With recent advances in the field of neuroscience, the way we think about the way we think is changing, and the quest for the physical basis of consciousness promises to be a voyage of discovery as fascinating as the quest for the structure of DNA in the early 1950s. But what exactly are the problems facing neuroscientists, and how are these being solved today?
Defining Consciousness and Awareness
Perhaps the first issue is in defining consciousness itself. As human beings, we experience the world. When light of a certain wavelength hits the cone photoreceptors of our retina, we experience the sensation of seeing “red”, for instance, and we have feelings that correspond to this experience.
We are also probably not the only animals who experience the world in this way. Experimenting (humanely) with chimpanzees and dolphins has demonstrated that they are capable of complex, abstract tasks such as recognising themselves in mirrors (Gallup, 1970) and planning future actions (BBC), activities which should be impossible without some form of consciousness, or inner mental life.
Even the humble fruitfly has demonstrated that it is capable of complex behaviours involving choice (Heisenberg and Wolf, 1984). As such, Descarte’s idea of there being a “threshold of consciousness” over which only humanity has stepped has begun to sound as outdated as the concept of a geocentric universe.
Are Computers Conscious?
However, a neat sliding scale of consciousness also has its faults. Everyone has experienced what happens when a computer finds a fault in its hardware: you will likely receive a cryptic error message, or simply the “blue screen of death” as the damaged system struggles to function. But the idea that computers sense this line of code as analogous to pain, or that they experience the world on any level at all, can be discarded fairly quickly.
That is not to say that this suggestion does not have its proponents. Some scientists, like David Chalmers of the University of Arizona, postulate that all systems capable of processing information, even digital systems, are conscious in some sense, if only on a rudimentary level. Chalmers does concede, however, that it would probably not feel like much “to be a thermostat” (Koch & Krick).
Were this theory correct, it would suggest that our spinal columns, for instance, along with many parts of our brain and even the 100 million or so neurons found in the intestinal wall, could themselves be conscious. After all, they, too, process enormous amounts of information every second. If they are, of course, they are certainly not telling us about it!
Studying the Brain
One problem for scientists is that in-depth study of the brain is necessarily an invasive and life-threatening procedure. Much has been learnt from studies involving electrodes measuring the brain’s electrical field from outside the skull, but this is as problematic as trying to learn about the structure of the ocean by studying its waves.
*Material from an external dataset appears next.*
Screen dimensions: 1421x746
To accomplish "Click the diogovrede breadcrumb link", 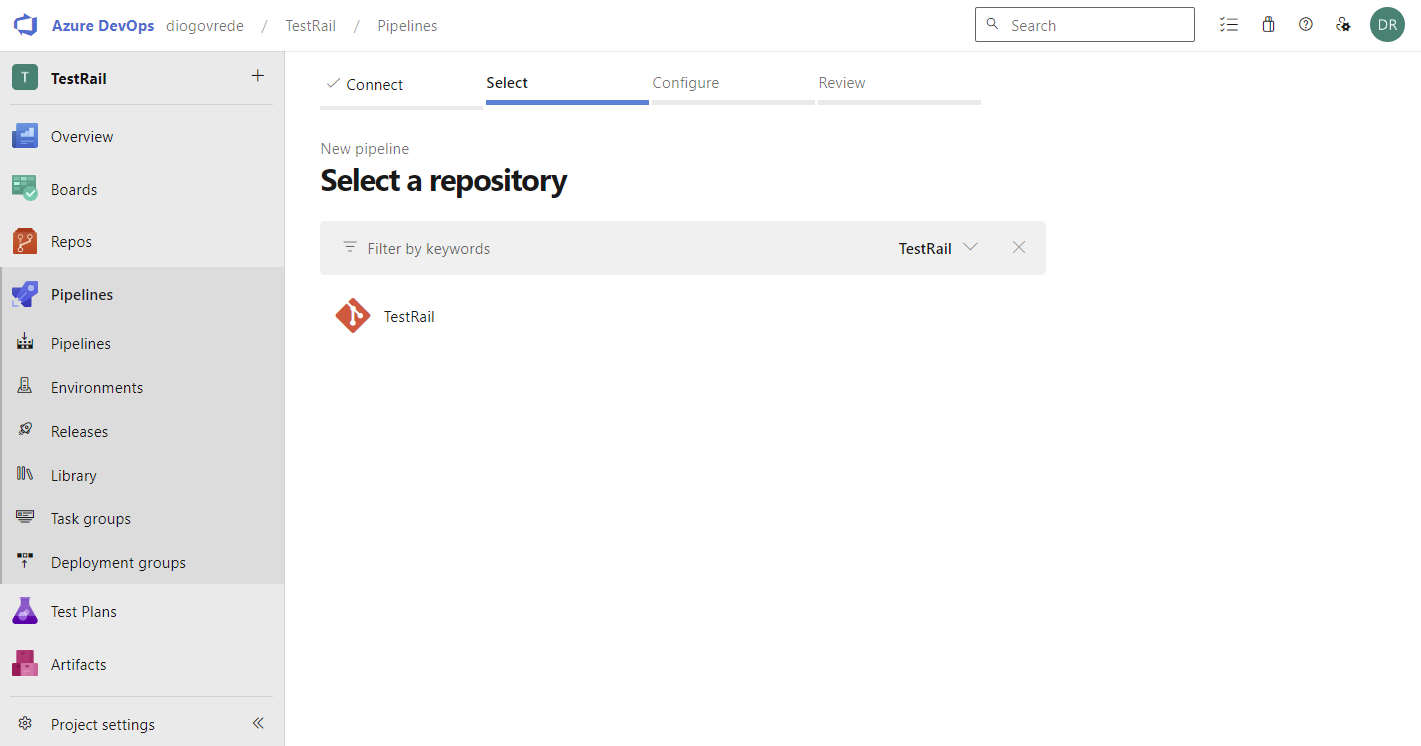I will 204,26.
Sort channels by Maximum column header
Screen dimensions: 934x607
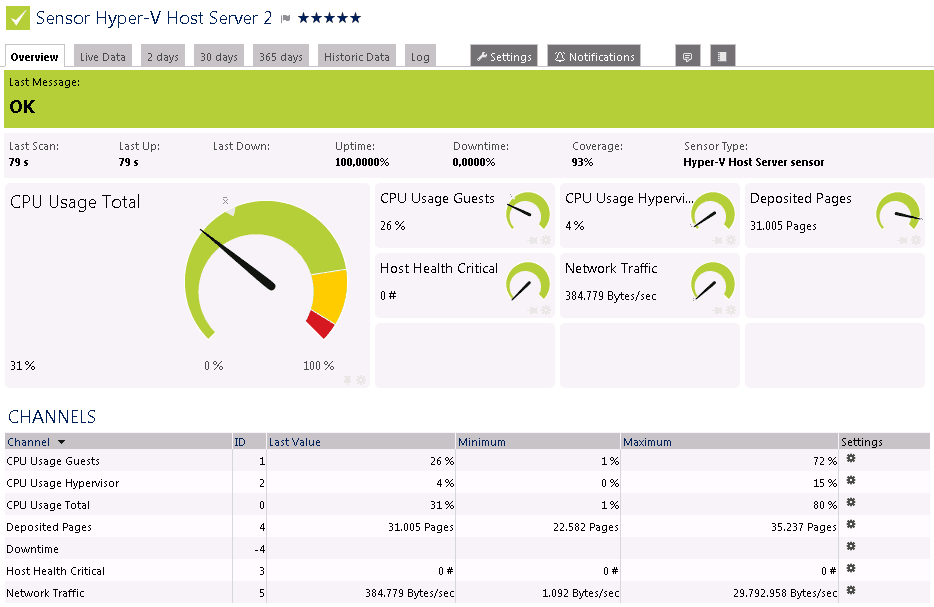[647, 442]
As such, a vast majority of recent developments in the science of our own minds comes from what happens when they go wrong. Patients suffering massive epileptic seizures must undergo complicated surgery to have electrodes placed inside their brain in order to locate the troublesome tissue causing their seizures. This gives scientists a unique opportunity to study the way the brain works, and in particular how its workings give rise to consciousness.
The Clinton Neuron
One remarkable discovery has involved a specific neuron found in a seizure patient that fires whenever the subject sees a picture of former US president Bill Clinton. The patient was shown photographs of other white-haired men, other former presidents and hundreds of random control pictures, none of which elicited a response. Every time Mr. Clinton entered the subject’s field of view, the electrical readings from this single neuron spiked.
The implications of this are enormous, since it places the firing of neurons right at the start of the chain of mechanisms that create consciousness. When this neuron and the possibly hundreds of other “backup” duplicates fire, they somehow start a series of events that results in the patient recognising a face. But the question remains: how does this binary system of neurons either firing or remaining dormant create the almost infinite intricacies of our minds?